→ SOURCE EXCERPT:
***

For homeowners – it means that your largest asset is worth far less than market value. If you had a securitized mortgage at any time – the chain of title was broken. Your home has clouded title. It doesn’t matter what the terms of your mortgage were – conventional, ARM – how responsible or irresponsible you were. All those issues are irrelevant. In the future, you will only be able to sell your home to a cash buyer, because title companies will refuse to insure your property.

There’s also a very high probability that you are not paying your true creditor each month. You’ve kept your end of the bargain, honored your contract. But the lender is not going to honor their contract with you by providing you with clear title at the end of the schedule. They can’t.

How did this happen?

The creation and sale of Mortgage Backed Securities is governed by New York State Security Law. It is a very stringent and tough set of laws intended to protect investors from fraud. Only it didn’t protect investors.

Why?

President Clinton’s ramp up of The Community Reinvestment Act is partially to blame. It destroyed a banks’ incentive to write a quality mortgage that it would keep on the books for 30 years and replaced it with the incentive to write bad loans and move them off balance sheet as soon as possible.

I say CRA is partially to blame, because it created an environment for people in financial services and GSE’s to commit fraud. The executives at investment banks and the fly-by-night originators did not have to adhere to CRA regulations. Their behavior was clearly motived by unrelenting, enormous greed. The government did not force these individuals and organizations to commit massive control fraud. They made a conscious decision to plunder homeowners and investors all by their lonesome.

CRA set the table for a ramp up in issuance and sale of Mortgage Backed Securities (MBS). These products have been around since 1977 and were considered sound investments. The problems arose when the sheer volume of MBS increased after CRA regulations kicked in.

Bond indentures have basic representations and warranties that must be honored. They weren’t.  NY Security Law protects investors against fraud by requiring the banks to return all of their clients’ money if it was discovered that one loan in the pool did not follow the terms of the agreement.

Well, have you noticed an avalanche of lawsuits in the last three years? Every day, a new lawsuit is filed, charging Bank of America, Goldman Sachs, JP Morgan Chase, Citibank, Deutch, UBS, et al with security fraud. One of the largest was the Blackrock lawsuit against Bank of America. A judge just scuttled the $8.5 billion settlement.

***

→ RECORDED DATA:
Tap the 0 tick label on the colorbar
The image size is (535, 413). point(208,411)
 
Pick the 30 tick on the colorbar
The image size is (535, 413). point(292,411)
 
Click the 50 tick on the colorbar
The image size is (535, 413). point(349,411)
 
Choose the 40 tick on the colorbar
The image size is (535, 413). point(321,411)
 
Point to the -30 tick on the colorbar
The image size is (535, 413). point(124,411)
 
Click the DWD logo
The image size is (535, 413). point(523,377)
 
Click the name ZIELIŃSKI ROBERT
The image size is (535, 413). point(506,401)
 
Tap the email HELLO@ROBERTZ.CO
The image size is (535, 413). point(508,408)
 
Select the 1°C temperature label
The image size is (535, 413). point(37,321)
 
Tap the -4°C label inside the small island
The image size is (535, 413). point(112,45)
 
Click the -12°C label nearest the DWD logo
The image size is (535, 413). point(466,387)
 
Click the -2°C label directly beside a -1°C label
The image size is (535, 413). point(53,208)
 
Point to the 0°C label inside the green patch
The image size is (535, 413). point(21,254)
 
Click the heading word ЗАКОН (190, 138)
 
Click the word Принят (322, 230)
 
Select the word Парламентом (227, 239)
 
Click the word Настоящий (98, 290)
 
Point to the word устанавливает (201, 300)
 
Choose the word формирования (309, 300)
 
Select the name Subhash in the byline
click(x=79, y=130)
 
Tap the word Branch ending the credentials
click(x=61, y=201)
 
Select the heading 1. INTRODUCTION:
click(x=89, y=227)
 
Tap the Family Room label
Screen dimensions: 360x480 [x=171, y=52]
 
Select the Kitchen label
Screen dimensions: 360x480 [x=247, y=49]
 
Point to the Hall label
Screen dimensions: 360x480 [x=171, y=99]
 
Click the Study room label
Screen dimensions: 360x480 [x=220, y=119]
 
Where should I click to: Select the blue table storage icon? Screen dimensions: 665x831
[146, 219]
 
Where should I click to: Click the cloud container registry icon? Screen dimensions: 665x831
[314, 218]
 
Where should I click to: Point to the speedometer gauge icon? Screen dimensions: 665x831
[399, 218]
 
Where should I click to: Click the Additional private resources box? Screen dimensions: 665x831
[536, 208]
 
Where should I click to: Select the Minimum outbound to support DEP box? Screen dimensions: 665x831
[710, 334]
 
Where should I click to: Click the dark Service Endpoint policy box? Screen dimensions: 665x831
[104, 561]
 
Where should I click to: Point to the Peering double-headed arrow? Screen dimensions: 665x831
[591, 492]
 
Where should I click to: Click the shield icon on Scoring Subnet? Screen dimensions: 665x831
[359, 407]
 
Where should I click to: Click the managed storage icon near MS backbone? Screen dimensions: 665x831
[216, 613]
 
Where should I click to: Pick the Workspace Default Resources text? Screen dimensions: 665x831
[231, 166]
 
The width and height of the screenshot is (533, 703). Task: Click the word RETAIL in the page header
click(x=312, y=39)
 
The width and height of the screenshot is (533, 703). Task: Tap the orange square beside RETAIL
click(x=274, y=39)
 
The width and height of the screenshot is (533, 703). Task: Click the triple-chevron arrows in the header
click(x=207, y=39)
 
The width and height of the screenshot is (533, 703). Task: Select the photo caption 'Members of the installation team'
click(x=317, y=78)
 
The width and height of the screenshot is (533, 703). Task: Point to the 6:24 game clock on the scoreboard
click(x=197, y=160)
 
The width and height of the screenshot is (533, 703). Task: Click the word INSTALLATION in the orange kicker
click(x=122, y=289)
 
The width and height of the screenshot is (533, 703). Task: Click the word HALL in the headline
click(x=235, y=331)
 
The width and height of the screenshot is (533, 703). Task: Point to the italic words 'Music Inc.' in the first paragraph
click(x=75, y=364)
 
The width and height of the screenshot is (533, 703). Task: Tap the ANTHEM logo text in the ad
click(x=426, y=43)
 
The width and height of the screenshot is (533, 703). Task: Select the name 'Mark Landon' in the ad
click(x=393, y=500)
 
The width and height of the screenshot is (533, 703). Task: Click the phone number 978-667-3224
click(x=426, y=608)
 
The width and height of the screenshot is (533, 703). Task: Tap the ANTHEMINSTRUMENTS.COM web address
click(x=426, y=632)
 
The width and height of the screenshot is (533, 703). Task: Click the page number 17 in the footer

***

→ EXERCISE 1:
Answer these questions on the mortgage-securities passage:
(a) Since what year have Mortgage Backed Securities been around?
(b) Which state's security law governs the creation and sale of Mortgage Backed Securities?
(c) What was the dollar amount of the settlement that a judge scuttled?
→ EXERCISE 2: Pull out the records, with each line unchanged, from their first line through the line that contains "Screen dimensions: 360x480 [x=171, y=99]", including both ends.
The records are unrelated to the text.

→ FINAL RESULT 1:
(a) 1977
(b) New York
(c) $8.5 billion

→ FINAL RESULT 2:
Tap the 0 tick label on the colorbar
The image size is (535, 413). point(208,411)
 
Pick the 30 tick on the colorbar
The image size is (535, 413). point(292,411)
 
Click the 50 tick on the colorbar
The image size is (535, 413). point(349,411)
 
Choose the 40 tick on the colorbar
The image size is (535, 413). point(321,411)
 
Point to the -30 tick on the colorbar
The image size is (535, 413). point(124,411)
 
Click the DWD logo
The image size is (535, 413). point(523,377)
 
Click the name ZIELIŃSKI ROBERT
The image size is (535, 413). point(506,401)
 
Tap the email HELLO@ROBERTZ.CO
The image size is (535, 413). point(508,408)
 
Select the 1°C temperature label
The image size is (535, 413). point(37,321)
 
Tap the -4°C label inside the small island
The image size is (535, 413). point(112,45)
 
Click the -12°C label nearest the DWD logo
The image size is (535, 413). point(466,387)
 
Click the -2°C label directly beside a -1°C label
The image size is (535, 413). point(53,208)
 
Point to the 0°C label inside the green patch
The image size is (535, 413). point(21,254)
 
Click the heading word ЗАКОН (190, 138)
 
Click the word Принят (322, 230)
 
Select the word Парламентом (227, 239)
 
Click the word Настоящий (98, 290)
 
Point to the word устанавливает (201, 300)
 
Choose the word формирования (309, 300)
 
Select the name Subhash in the byline
click(x=79, y=130)
 
Tap the word Branch ending the credentials
click(x=61, y=201)
 
Select the heading 1. INTRODUCTION:
click(x=89, y=227)
 
Tap the Family Room label
Screen dimensions: 360x480 [x=171, y=52]
 
Select the Kitchen label
Screen dimensions: 360x480 [x=247, y=49]
 
Point to the Hall label
Screen dimensions: 360x480 [x=171, y=99]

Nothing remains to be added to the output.